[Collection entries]
::::

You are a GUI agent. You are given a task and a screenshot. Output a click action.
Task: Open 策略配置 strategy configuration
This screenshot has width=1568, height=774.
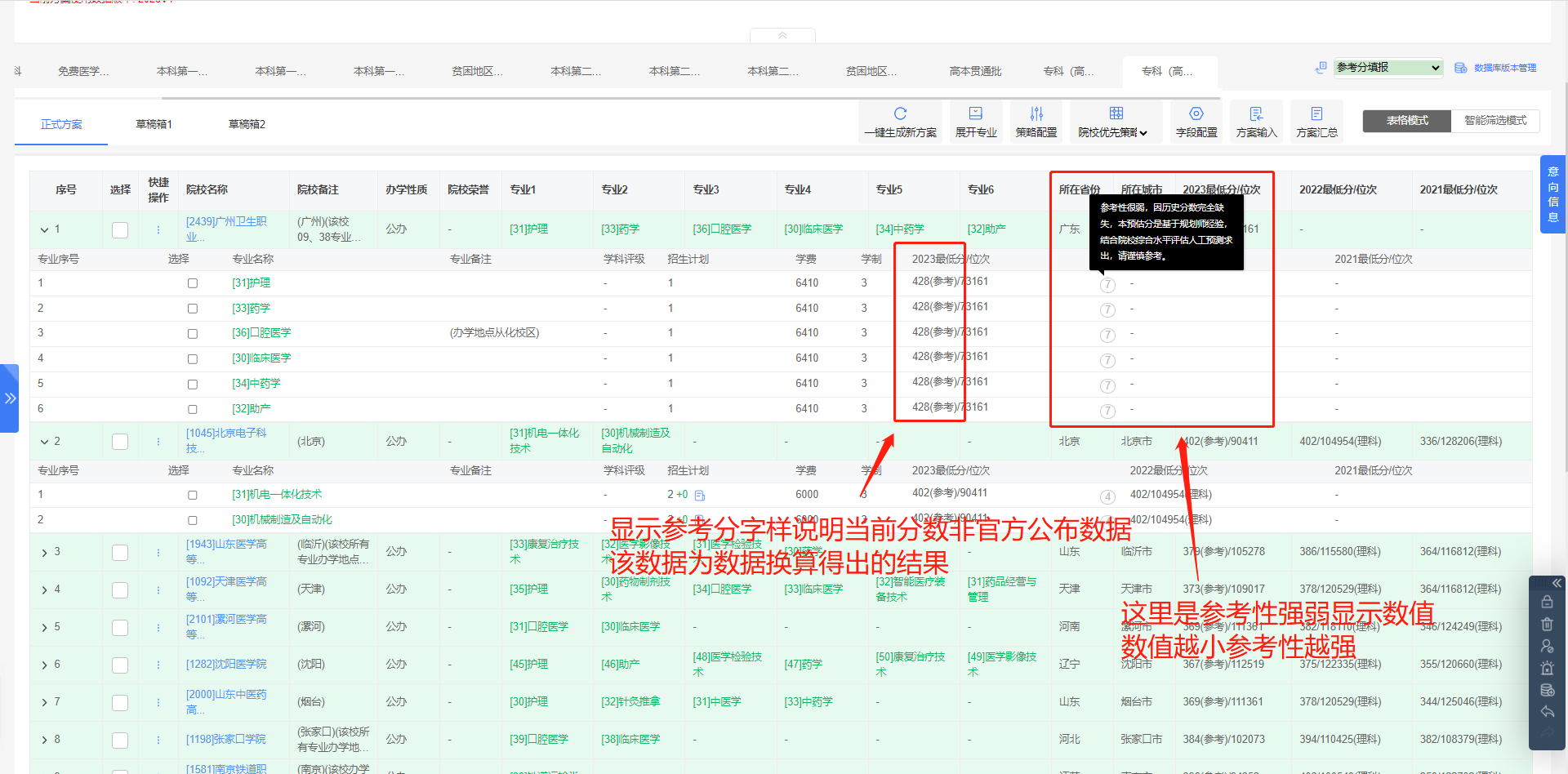1036,113
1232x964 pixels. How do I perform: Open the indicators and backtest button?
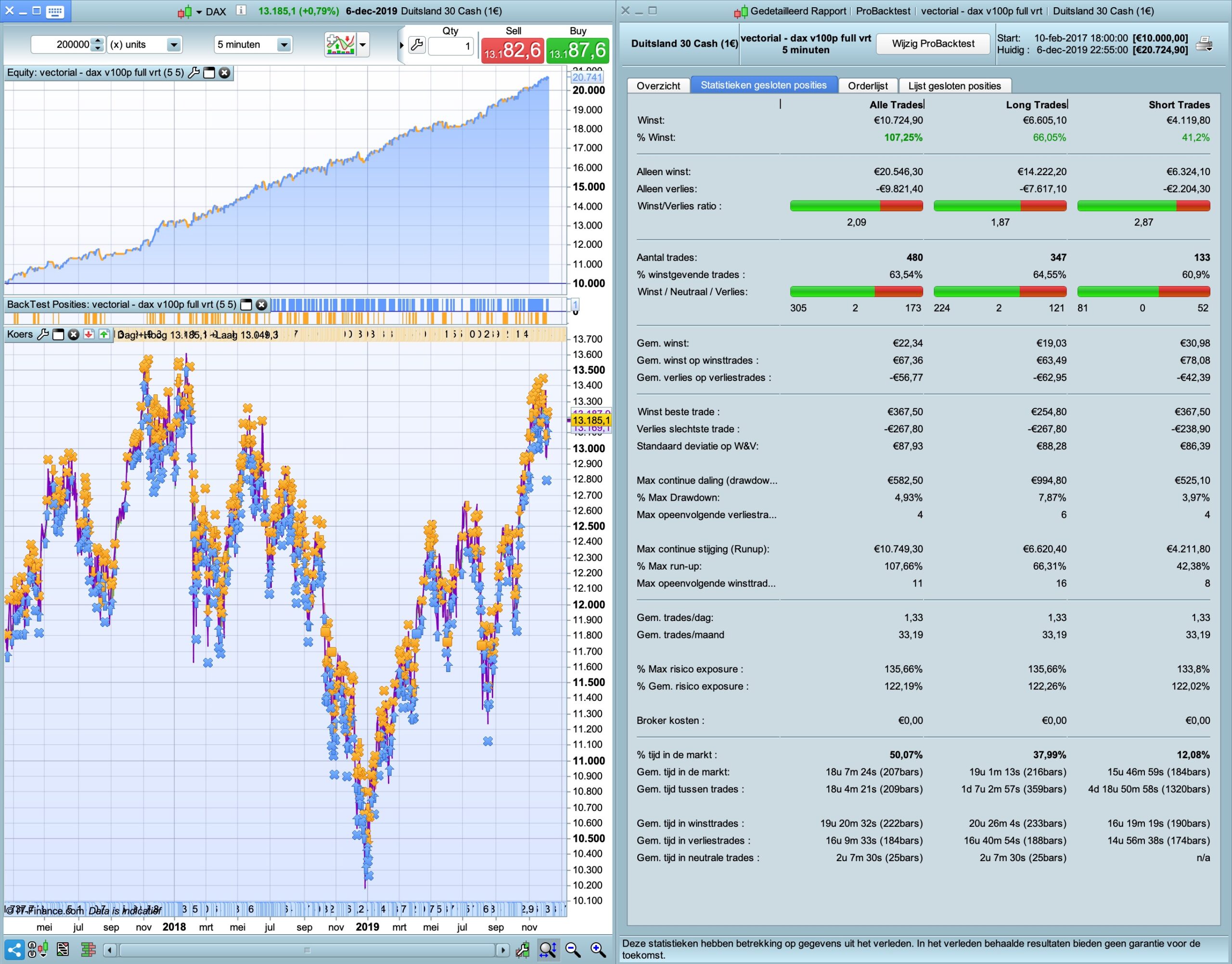coord(340,45)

::::

Work task: Copy exactly the lines from the one containing "1232x964 pixels. How" through the final line of the records above, both included, and leave out any pictures.

Solution to this exercise:
1232x964 pixels. How do I perform: Open the indicators and backtest button?
coord(340,45)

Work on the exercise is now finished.